◆ GIVEN PASSAGE
Judeo-Persian refers to both a group of Jewish dialects spoken by Jews and Judeo-Persian texts (written in the Hebrew alphabet). As a collective term, Judeo-Persian refers to a number of Judeo-Iranian languages spoken by Jewish communities throughout the formerly extensive Persian Empire, including Iranian Jews, Mountain Jews, Afghan Jews, and Bukharan Jews.

The speakers refer to their language as Fārsi. Some non-Jews refer to it as "dzhidi" (also written as "zidi", "judi" or "jidi"), which means "Jewish" in a derogatory sense.

==Literature==
There is an extensive Judeo-Persian poetic religious literature, closely modeled on classical Persian poetry. The most famous poet was Mowlānā Shāhin-i Shirāzi (14th century CE), who composed epic versifications of parts of the Bible, such as the Musā-nāmah (an epic poem recounting the story of Moses); later poets composed lyric poetry in style of Persian mysticism. Much of this literature was collected around the beginning of the twentieth century by the ּּBukharan rabbi Shimon Hakham, who founded a printing press in Israel.
===Earliest Judeo-Persian writings===
The earliest evidence of Judeo-Persian writing dates back to the 8th century CE. These documents written in Hebrew script document the existence of Jewish communities writing in Judeo-Persian across historical Persia. Archaeologists working in the 20th century discovered Judeo-Persian writings in locations as far-spread as southern India, Xinjiang Province, Cairo, and present-day Iran and Afghanistan. They include court documents, trade documents, headstones, stone inscriptions, and works on religious matters.
===Biblical epics===
====Mowlānā Shāhin-i Shirāzi====
The most famous Judeo-Persian poet is the 14th century Shahin-i Shirazi who composed two versified Biblical epics: the first based on the Pentateuch and the second centered on the Book of Esther and the Book of Ezra. In his writing, Shahin uses a language typical of his era’s Classical Persian and does not employ the same level of Hebrew words as other Judeo-Persian writers.

◆ TASKS
a - In the Judeo-Persian passage, switch "classical Persian poetry" to "classical Persian verse" and write out everything from "The speakers refer" down to "press in Israel.".
b - Can you carry on the passage about Judeo-Persian from where it stops?

◆ DATA UNDER STUDY

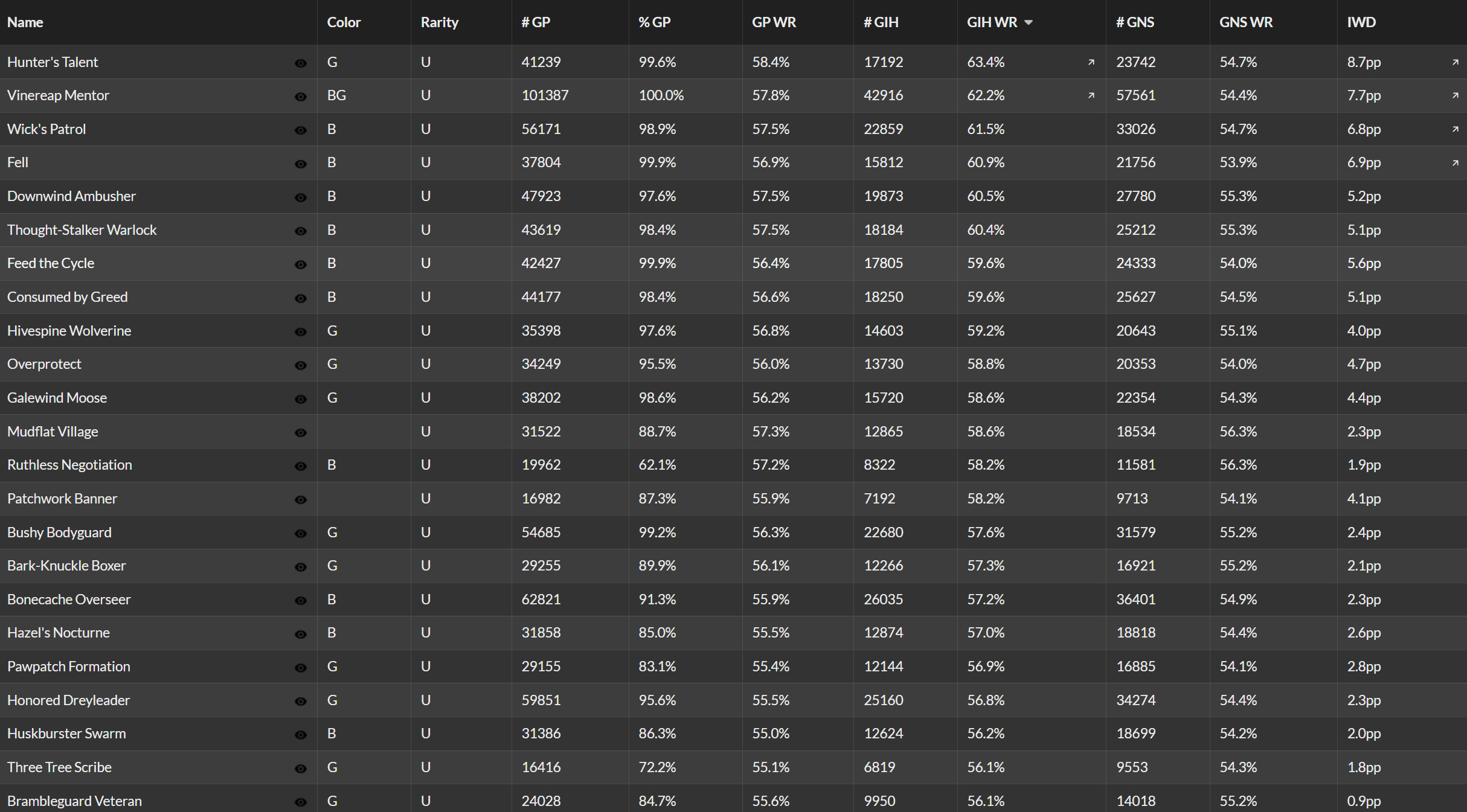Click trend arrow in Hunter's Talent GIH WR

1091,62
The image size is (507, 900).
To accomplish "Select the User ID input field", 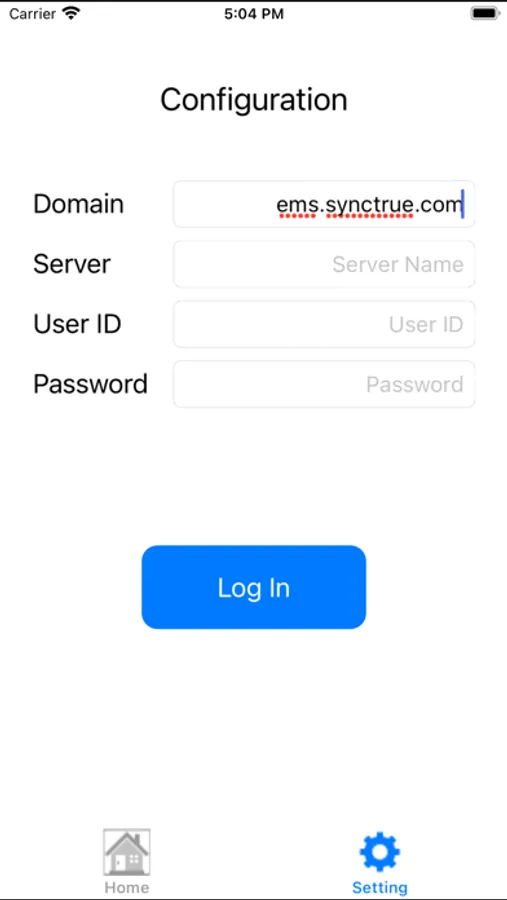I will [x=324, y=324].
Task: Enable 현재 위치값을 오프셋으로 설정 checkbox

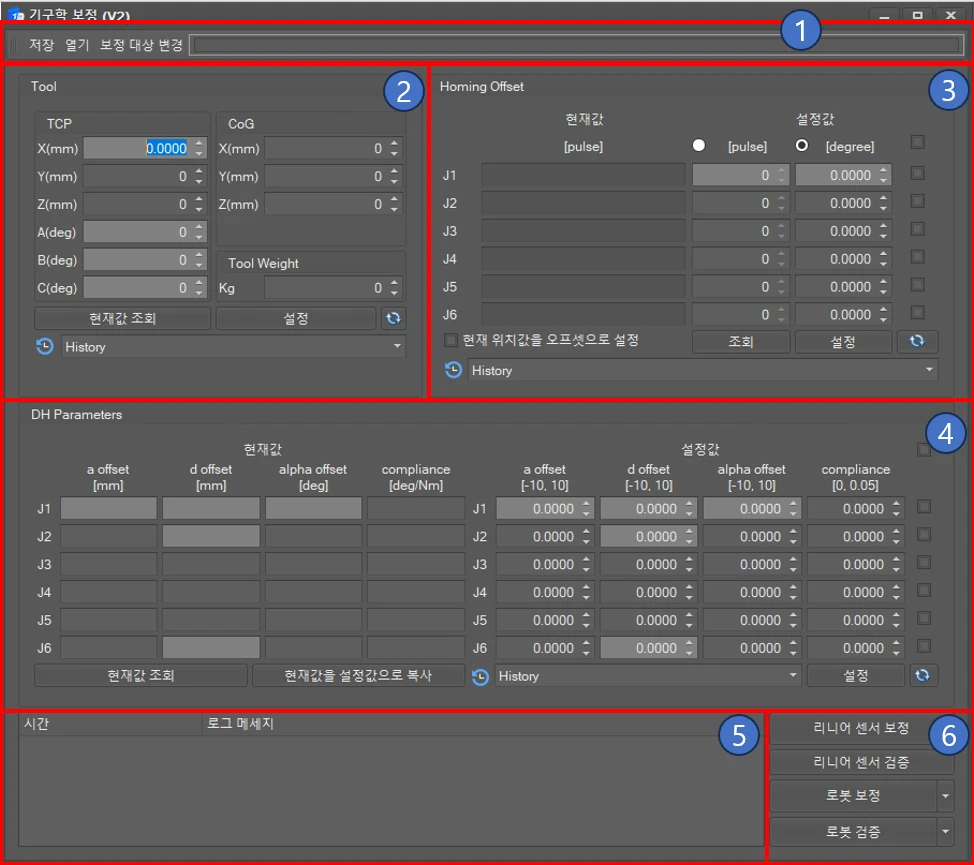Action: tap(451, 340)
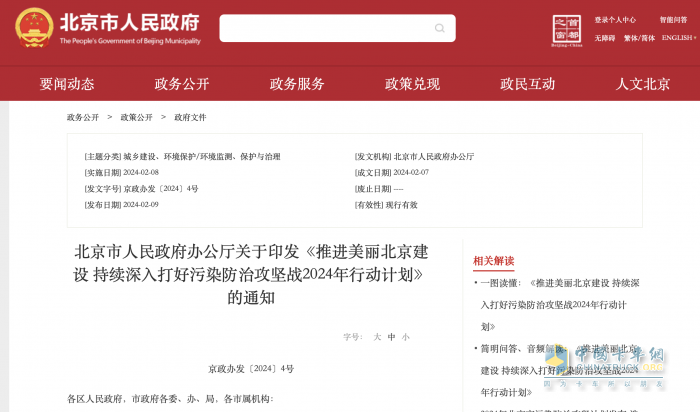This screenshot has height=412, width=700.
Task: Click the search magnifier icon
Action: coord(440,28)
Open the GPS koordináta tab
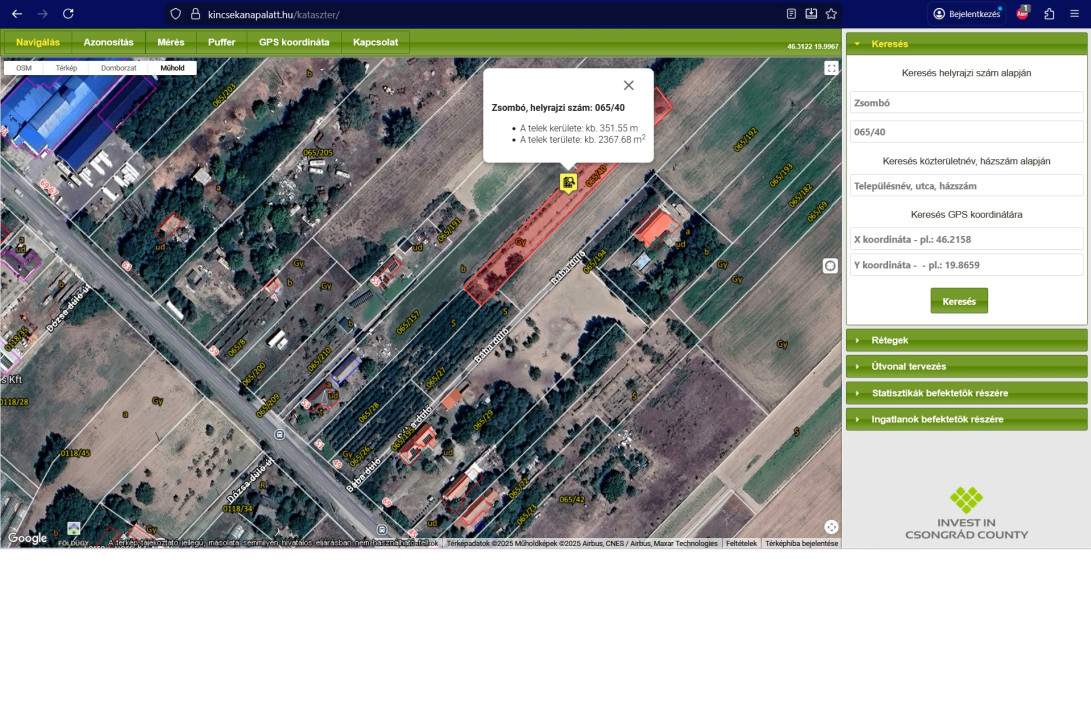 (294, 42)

◆ RESULTS
a -
The speakers refer to their language as Fārsi. Some non-Jews refer to it as "dzhidi" (also written as "zidi", "judi" or "jidi"), which means "Jewish" in a derogatory sense.

==Literature==
There is an extensive Judeo-Persian poetic religious literature, closely modeled on classical Persian verse. The most famous poet was Mowlānā Shāhin-i Shirāzi (14th century CE), who composed epic versifications of parts of the Bible, such as the Musā-nāmah (an epic poem recounting the story of Moses); later poets composed lyric poetry in style of Persian mysticism. Much of this literature was collected around the beginning of the twentieth century by the ּּBukharan rabbi Shimon Hakham, who founded a printing press in Israel.

b -
=====Pentateuchal epic=====
Shahin's Pentateuchal epic cycle consists of 10,000 metered couplet (distich) versification of the Books of Exodus, Leviticus, Numbers, and Deuteronomy written in 1327, and a 8,700 couplet length versification of Genesis composed in 1358. He focuses on narratives from the Pentateuch that are also prominent in Islamic literature such as the fall of Satan, Joseph (Yusuf) and Zulaykha, and Jacob’s mourning of the lost Joseph. Shahin fashions his biblical epics off of Ferdowsi’s Shahnameh, the most renowned Persian epic in Persian mythology. This includes styling Moses after heroes from Persian epic heroes, contributing to a glorification of Moses prevalent in Judeo-Persian literature. Shahin omits certain elements of the Pentateuch such as the legal sections. In a short adaptation of the Book of Job appended to his versification of Genesis, Shahin leaves out the speeches from Job’s friends and God’s response while including the less-central insults from Job’s wife.
=====Ardashir-nameh=====
Shahin’s Ardashir-namah consists of 9,000 metered couplets that adapt narratives from the Books of Esther, Nehemiah, and Ezra. He also includes non-biblical storylines that parallel the Shahnameh and Nizami’s Khamsa. It recounts the biblical narrative of Ardashir (Xerxes) and Esther; and a love story between Ardashir and a Chinese princess. The Ezra-nameh is shorter and often grouped with the Ardashir-nameh.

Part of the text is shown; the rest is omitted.